A Red Face Could Mean Rosacea
Most of us have seen someone with rosacea. It's a long-term (chronic) skin condition. It can cause facial redness, bumps, pimples, and thick skin. It can also cause red and irritated eyes, and swollen eyelids.
Many Americans have rosacea to some degree. It mostly occurs in people ages 30 to 50. Many people don't know they have rosacea at first. They think the redness and pimples are teenage skin problems that have come back. Outbreaks on the cheeks and nose are common. But it can also be seen on the forehead, neck, chest, and back.
Experts don’t know what causes rosacea. Risk factors include having light skin that blushes easily. People from any ethnic group can develop rosacea. But it's more common in people of northern and western European descent who have pale skin. Women are 3 times more likely to have the disease. But men often have more severe symptoms. Over time, the skin redness becomes more visible. Blood vessels may be seen. If untreated, symptoms such as bumps and pimples may develop. The nose may also become swollen. In rare cases, the eyes are affected.
Having rosacea can be very stressful. Many people with the condition have anxiety, anger, and depression. Stress can also trigger symptoms. This cycle of symptoms and frustration can make the disease seem hopeless. There is no cure for rosacea.

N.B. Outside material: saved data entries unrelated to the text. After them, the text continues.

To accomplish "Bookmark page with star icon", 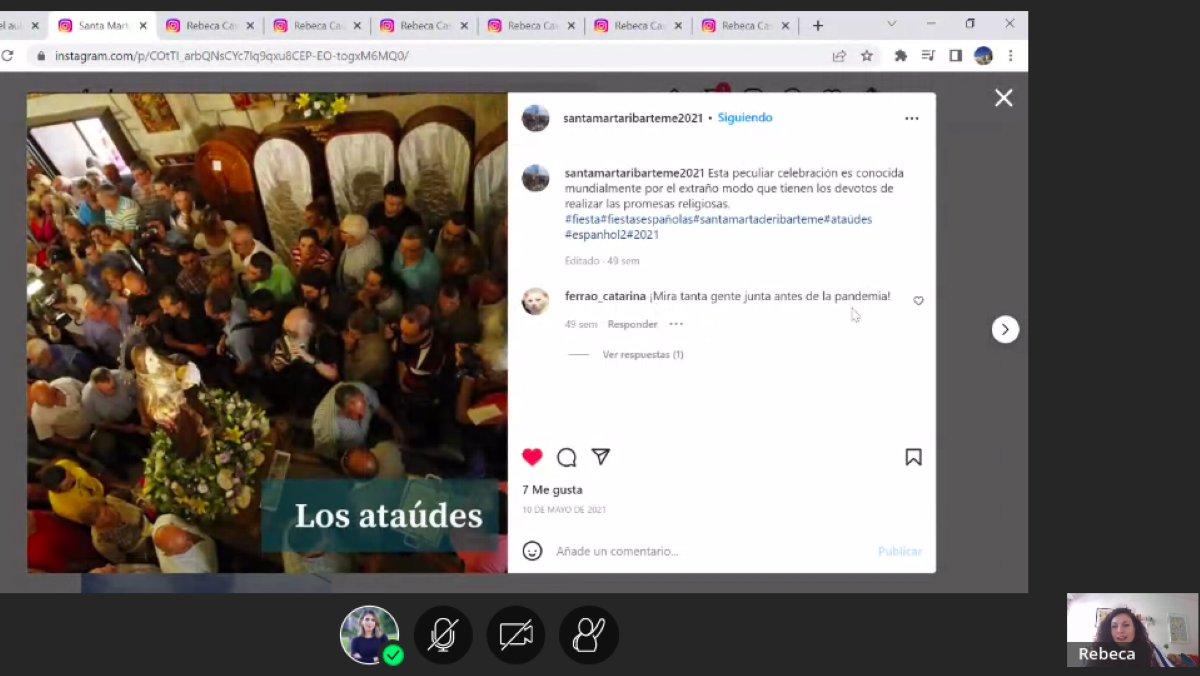I will (x=867, y=56).
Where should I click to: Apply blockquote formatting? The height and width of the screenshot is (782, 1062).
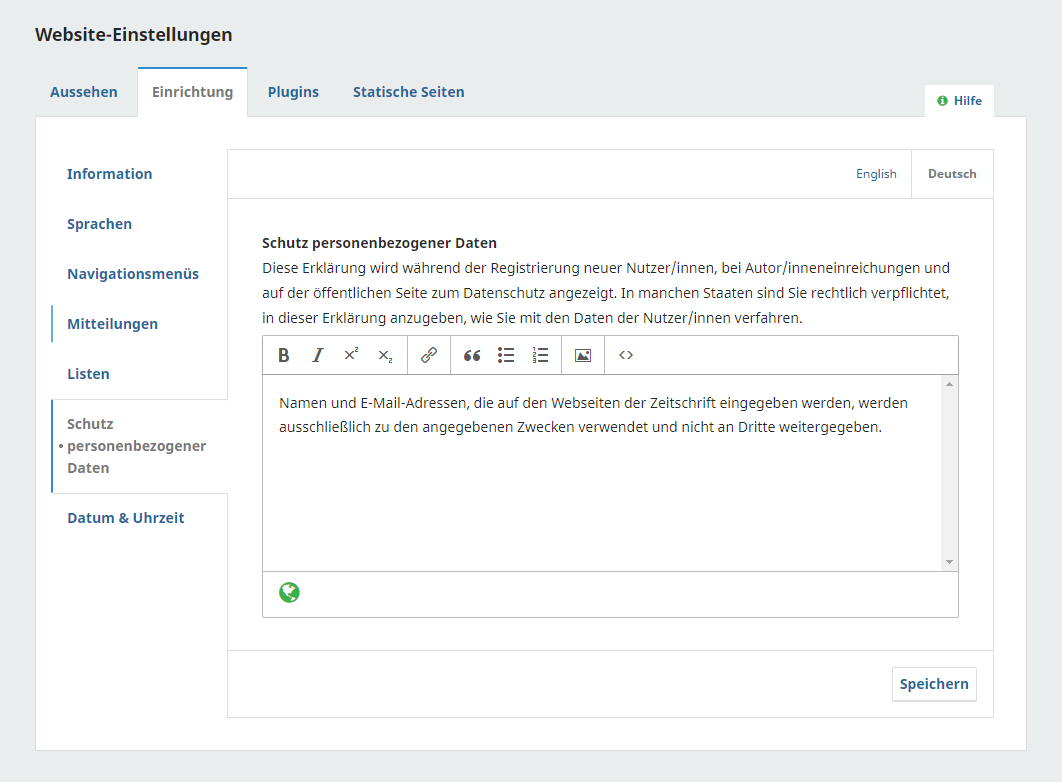tap(472, 355)
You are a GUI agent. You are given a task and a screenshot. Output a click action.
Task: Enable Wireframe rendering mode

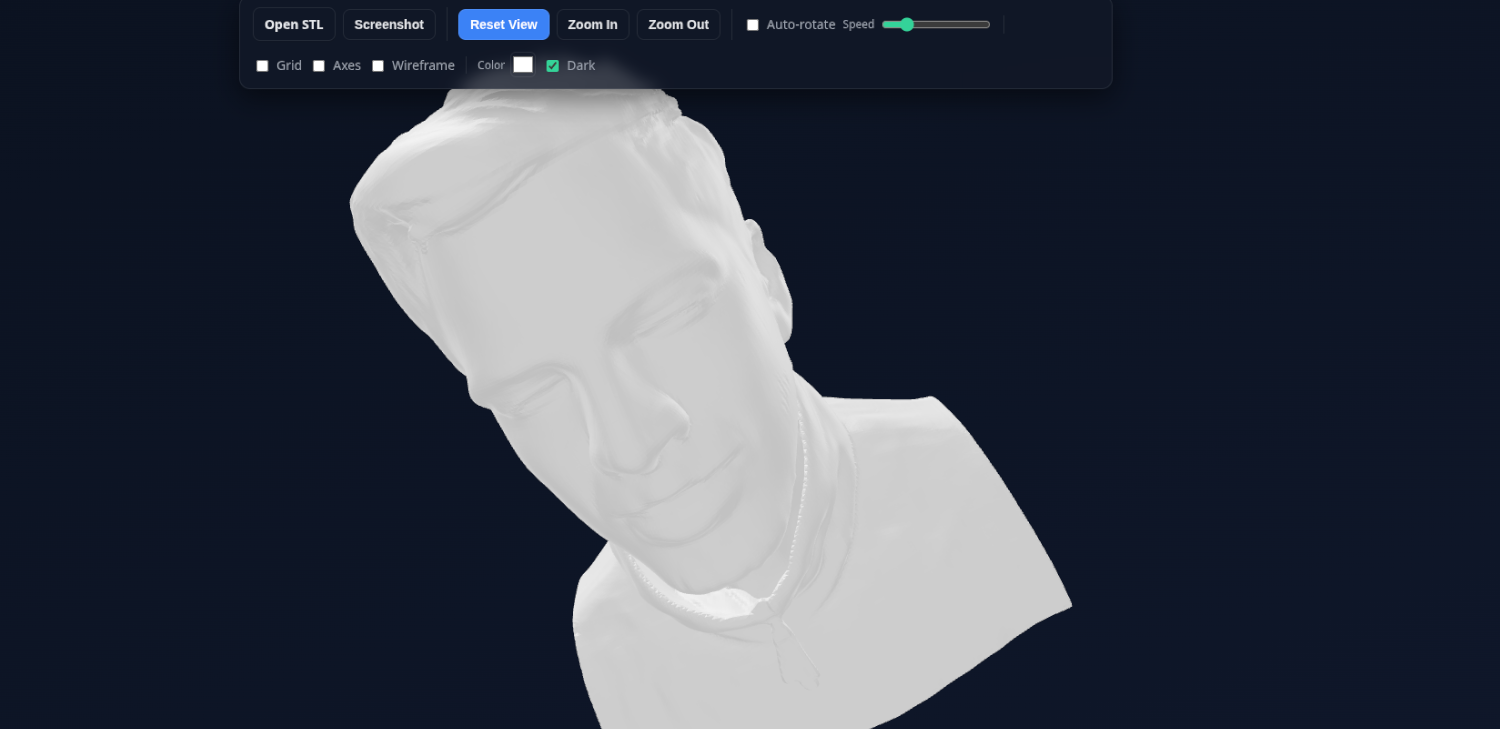click(378, 65)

But effective treatments are available. Talk with your healthcare provider to find out which treatment is best for you.
Staying away from triggers, including stressful situations
Washing skin with mild soap and slightly warm or cool water
Using moisturizers and sunscreens
Drinking cool water
Using a cool towel on the face after working out
Using makeup, particularly with a green tint, to hide the redness
Using prescription gels, creams, lotions, and antibiotics as prescribed
Having lasers and other light therapy for some forms of rosacea
Always check your insurance coverage. Some procedures may be considered cosmetic.